Specifically, consumer prices fell for the fourth consecutive month in January, according to data from the National Statistics Office (NBS). At 0.8 percent, the decline was the strongest since September 2009. Experts had only expected a decline of 0.5 percent.

The situation seems explosive: While high inflation is weakening consumers' purchasing power in most industrialized countries, deflation in China is encouraging consumer restraint and can set in motion a devastating downward spiral.

Because: If consumers hold back over the long term in anticipation of further falling prices, the entire economy will be dragged down in a whirlpool of falling prices, falling wages and reluctance to invest. "China must quickly take aggressive measures to prevent deflationary expectations from taking root among consumers," said Zhiwei Zhang, investment expert at Pinpoint Asset Management.

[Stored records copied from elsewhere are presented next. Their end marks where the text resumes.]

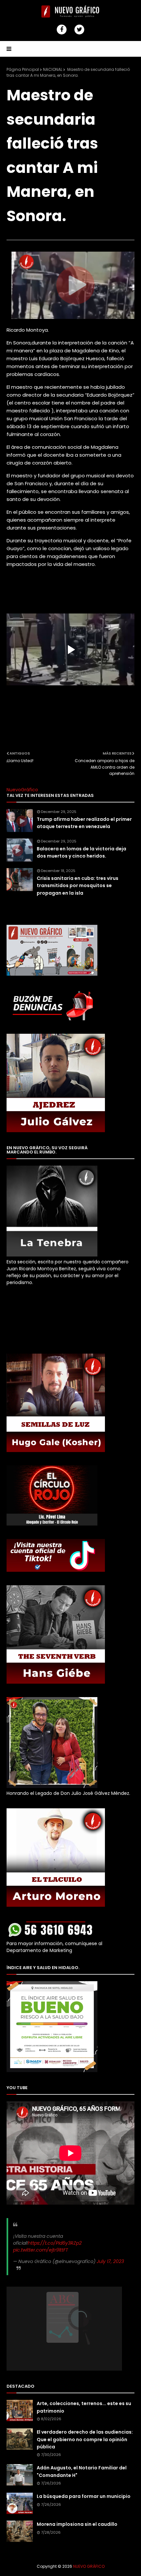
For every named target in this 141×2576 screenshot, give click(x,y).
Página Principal (23, 69)
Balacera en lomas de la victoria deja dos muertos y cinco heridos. (81, 852)
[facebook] (62, 29)
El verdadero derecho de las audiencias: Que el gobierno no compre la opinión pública (85, 2439)
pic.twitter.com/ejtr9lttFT (40, 2250)
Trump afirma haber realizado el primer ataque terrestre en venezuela (84, 823)
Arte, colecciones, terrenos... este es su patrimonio (84, 2407)
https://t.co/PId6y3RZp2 (55, 2243)
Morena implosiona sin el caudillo (77, 2524)
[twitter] (79, 29)
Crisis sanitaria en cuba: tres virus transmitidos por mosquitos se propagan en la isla (77, 885)
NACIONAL (52, 69)
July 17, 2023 (110, 2261)
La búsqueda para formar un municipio (84, 2496)
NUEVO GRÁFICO (89, 2566)
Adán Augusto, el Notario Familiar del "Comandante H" (82, 2471)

Will interest rates be lowered further?

Since the end of the Corona containment measures at the end of 2022, the People's Republic has had difficulty returning to the strong economic period before the pandemic. In addition to the ongoing real estate crisis at home, exporters' problems are also weighing on the economy.

Last year, US President Joe Biden even called China a “ticking time bomb” because of its economic weakness. Recently, however, China's economy has grown robustly again. The world's second-largest economy grew by 5.2 percent in 2023 - even exceeding the government's growth target.

However, there was a sell-off on the Chinese stock exchanges due to the unresolved real estate crisis and the debt risks of local governments. The leadership in Beijing recently took a stand against the development: state-backed investors expanded their share purchases. At the same time, the authorities limited net sales and short sales of funds, for example.

The official 2024 economic growth target is expected at the opening of the National People's Congress. The central bank had recently reduced the reserve ratio for commercial banks (RRR) by half a percentage point. The reduction will release around one trillion yuan (the equivalent of around 128 billion euros) in liquidity for the financial system.

The central bank should provide even stronger monetary policy support, said economist Carlos Casanova of private bank Union Bancaire Privee. »We would prefer to see broad-based interest rate cuts in February. But that remains unlikely given the lack of monetary policy leeway and the problems with the mechanism of action.

The problem for the central bank is that interest rate cuts intended to stimulate the economy could accelerate the fall in prices. Experts point out that a large part of the loans flows into the infrastructure sector and also into excess capacity, which could build up further deflationary pressure.